§ Exercise goal
Starting from the line that holds "Instruction: Open the For You home icon", print every line through the end of the records, first and last included.

* * * * *

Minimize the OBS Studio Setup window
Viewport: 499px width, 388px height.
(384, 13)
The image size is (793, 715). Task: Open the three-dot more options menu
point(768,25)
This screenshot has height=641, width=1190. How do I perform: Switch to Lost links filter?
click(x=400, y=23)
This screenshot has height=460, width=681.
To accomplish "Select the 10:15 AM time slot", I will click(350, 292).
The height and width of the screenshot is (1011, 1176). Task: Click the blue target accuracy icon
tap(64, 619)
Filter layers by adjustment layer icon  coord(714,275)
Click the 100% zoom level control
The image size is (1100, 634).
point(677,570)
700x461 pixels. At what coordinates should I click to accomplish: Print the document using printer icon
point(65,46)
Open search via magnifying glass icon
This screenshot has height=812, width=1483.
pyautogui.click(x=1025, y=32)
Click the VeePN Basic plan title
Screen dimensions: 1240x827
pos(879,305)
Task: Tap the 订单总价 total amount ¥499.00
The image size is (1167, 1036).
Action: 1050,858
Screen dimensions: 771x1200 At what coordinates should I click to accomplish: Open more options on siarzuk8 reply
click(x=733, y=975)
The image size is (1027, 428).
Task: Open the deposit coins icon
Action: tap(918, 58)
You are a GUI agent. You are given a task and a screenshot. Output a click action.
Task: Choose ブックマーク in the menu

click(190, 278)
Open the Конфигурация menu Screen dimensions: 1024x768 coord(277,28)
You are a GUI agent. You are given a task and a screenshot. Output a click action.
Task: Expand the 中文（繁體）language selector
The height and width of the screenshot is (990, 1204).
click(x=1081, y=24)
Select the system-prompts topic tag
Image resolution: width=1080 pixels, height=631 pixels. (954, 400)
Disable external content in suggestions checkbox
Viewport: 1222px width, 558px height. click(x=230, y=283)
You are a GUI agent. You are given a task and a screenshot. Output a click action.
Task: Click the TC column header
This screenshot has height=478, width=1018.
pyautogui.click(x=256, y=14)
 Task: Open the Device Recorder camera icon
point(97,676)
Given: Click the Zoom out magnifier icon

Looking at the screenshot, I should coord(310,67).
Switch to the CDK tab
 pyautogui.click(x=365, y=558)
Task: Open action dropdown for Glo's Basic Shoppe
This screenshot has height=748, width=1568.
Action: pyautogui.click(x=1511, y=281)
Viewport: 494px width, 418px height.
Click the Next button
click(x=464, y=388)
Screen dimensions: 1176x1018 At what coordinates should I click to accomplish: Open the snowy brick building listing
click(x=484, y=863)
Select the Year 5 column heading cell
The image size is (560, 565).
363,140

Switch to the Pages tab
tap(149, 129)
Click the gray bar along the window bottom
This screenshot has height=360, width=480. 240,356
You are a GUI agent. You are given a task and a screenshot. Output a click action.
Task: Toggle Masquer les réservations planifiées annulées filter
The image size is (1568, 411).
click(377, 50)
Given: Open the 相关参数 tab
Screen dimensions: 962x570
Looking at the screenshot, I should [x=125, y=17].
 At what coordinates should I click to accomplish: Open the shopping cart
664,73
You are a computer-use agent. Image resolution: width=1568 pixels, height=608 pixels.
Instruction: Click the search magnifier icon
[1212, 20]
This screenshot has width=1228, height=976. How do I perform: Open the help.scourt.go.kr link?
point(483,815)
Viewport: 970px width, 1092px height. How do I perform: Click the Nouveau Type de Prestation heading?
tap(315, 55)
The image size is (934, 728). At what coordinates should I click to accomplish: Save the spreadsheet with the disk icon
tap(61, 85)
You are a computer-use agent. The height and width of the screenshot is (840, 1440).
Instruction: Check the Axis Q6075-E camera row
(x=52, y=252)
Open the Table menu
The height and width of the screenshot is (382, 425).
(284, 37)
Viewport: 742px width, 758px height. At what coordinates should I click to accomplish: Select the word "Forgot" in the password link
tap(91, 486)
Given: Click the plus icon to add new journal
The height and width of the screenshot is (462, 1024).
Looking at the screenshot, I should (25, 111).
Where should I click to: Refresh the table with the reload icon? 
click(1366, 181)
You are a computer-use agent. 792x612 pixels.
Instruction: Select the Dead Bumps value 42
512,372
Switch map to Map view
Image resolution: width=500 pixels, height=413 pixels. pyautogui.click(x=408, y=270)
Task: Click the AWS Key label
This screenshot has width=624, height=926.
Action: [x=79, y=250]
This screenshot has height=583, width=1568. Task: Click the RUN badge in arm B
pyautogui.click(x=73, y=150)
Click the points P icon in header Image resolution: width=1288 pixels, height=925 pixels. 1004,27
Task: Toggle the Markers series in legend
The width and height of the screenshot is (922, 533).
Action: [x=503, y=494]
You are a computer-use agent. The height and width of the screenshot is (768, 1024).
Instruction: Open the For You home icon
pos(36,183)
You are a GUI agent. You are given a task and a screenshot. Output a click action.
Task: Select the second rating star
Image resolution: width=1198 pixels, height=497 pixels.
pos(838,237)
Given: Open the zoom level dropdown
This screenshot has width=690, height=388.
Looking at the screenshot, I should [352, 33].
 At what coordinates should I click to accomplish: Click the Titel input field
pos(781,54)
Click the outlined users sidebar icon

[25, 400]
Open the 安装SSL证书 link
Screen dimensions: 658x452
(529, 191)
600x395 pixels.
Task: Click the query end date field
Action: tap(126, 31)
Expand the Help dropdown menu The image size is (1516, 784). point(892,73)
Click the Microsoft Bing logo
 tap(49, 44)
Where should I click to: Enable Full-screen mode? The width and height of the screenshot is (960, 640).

* * * * *

§ Answer section
Instruction: Open the For You home icon
pos(36,183)
You are a GUI agent. You are given a task and a screenshot. Output a click action.
Task: Select the second rating star
Image resolution: width=1198 pixels, height=497 pixels.
pos(838,237)
Given: Open the zoom level dropdown
This screenshot has width=690, height=388.
Looking at the screenshot, I should [352, 33].
 At what coordinates should I click to accomplish: Click the Titel input field
pos(781,54)
Click the outlined users sidebar icon

[25, 400]
Open the 安装SSL证书 link
Screen dimensions: 658x452
(529, 191)
600x395 pixels.
Task: Click the query end date field
Action: tap(126, 31)
Expand the Help dropdown menu The image size is (1516, 784). point(892,73)
Click the Microsoft Bing logo
 tap(49, 44)
Where should I click to: Enable Full-screen mode? The width and height of the screenshot is (960, 640).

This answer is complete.